Ohne den verletzten Timo Boll ist für Deutschlands Tischtennis-Herren die Mannschafts-WM in China kein Selbstläufer.
Nach drei Vorrunden-Siegen verlor das Trio Bastian Steger (Frickenhausen), Dimitrij Ovtcharov, Christian Süß (beide Düsseldorf) in Guangzhou das Spitzenspiel der Gruppe C gegen Japan deutlich mit 1:3 und verpasste den direkten Einzug in das Viertelfinale. Über den Umweg Achtelfinale an diesem Donnerstag kann der WM-Dritte von 2006 aber seine Medaillenchance noch wahren.
Für die verjüngte Damen-Auswahl des Deutschen Tischtennis-Bundes (DTTB) war das Achtelfinale Endstation. Nach einem 3:1 gegen Spanien verlor das Team um Spitzenspielerin Wu Jiaduo (Kroppach) knapp mit 2:3 gegen Rumänien und kann noch maximal Rang neun erreichen. Vor zwei Jahren in Bremen hatten die DTTB-Damen mit Platz elf enttäuscht. «Egal, was passiert. Für uns kann es keine schlechte WM mehr werden», sagte Damen-Bundestrainer Jörg Bitzigeio.
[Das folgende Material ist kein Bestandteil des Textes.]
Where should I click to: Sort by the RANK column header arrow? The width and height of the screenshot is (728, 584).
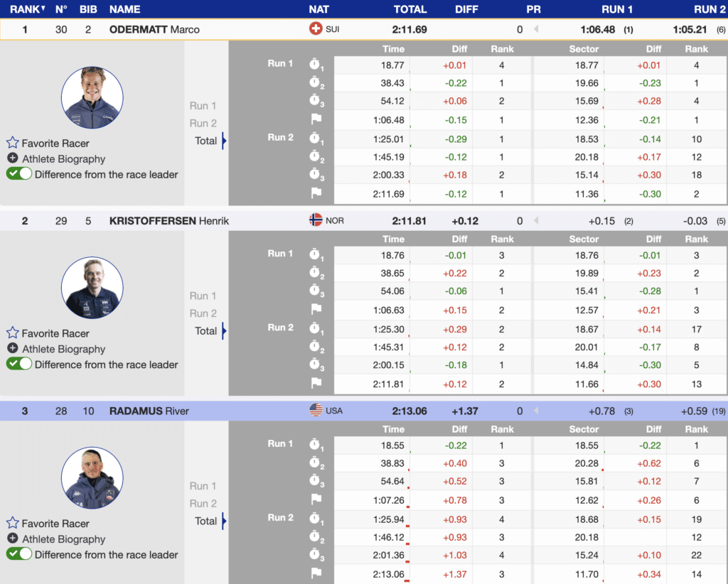pyautogui.click(x=43, y=9)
«Die Japaner haben auf allen drei Positionen stark gespielt. Gegen so einen Gegner darf man verlieren, auch wenn ich mir ein knapperes Ergebnis gewünscht hätte», urteilte Herren-Bundestrainer Richard Prause nach der deftigen Pleite. Ein Substanzverlust war nicht zu übersehen. Einige Sätze gingen 0:11 oder 1:11 verloren. Lediglich Bastian Steger (Frickenhausen) hielt dagegen. Sein Auftaktsieg gegen Japans Meister Jun Mizutani vom Bundesligisten Borussia Düsseldorf gab den Kollegen aber keine Sicherheit.
Vor allem der EM-Dritte Dimitrij Ovtcharov erwischte einen schwarzen Tag und verlor gegen den gebürtigen Chinesen Kan Yo und gegen seinen Clubkollegen Mizutani jeweils glatt mit 0:3 Sätzen. Für den 19-Jährigen, der zuvor Europameister Boll glänzend vertreten hatte, waren es die ersten WM-Niederlagen. «Dimitrij hat nicht optimal gespielt. Das muss er verkraften», sagte Prause. Auch Süß hatte gegen Kaii Yoshida große Probleme. «Wir hätten alle am obereren Limit spielen müssen. In der K.o.-Runde werden die Karten aber neu gemischt», blickte Steger dem Achtelfinale zuversichtlich entgegen.
Die DTTB-Damen erwischten in ihrem Achtelfinale zunächst einen guten Start. Die Weltranglisten-17. Wu Jiaduo brachte ihr Team mit einem Erfolg gegen die Rumänin Daniela Dodean in Führung. Danach verloren Elke Wosik (Busenbach) und WM-Debütantin Amelie Solja (Saarlouis) ihre Partien. Wosik schaffte noch einmal den Ausgleich, doch im letzten Einzel unterlag Wu mit 1:3 Sätzen gegen Elisabeta Samara. «Ich mache meinem Team dennoch ein Kompliment», sagte Coach Bitzigeio. Nächster Gegner in der Platzierungsrunde sind die USA.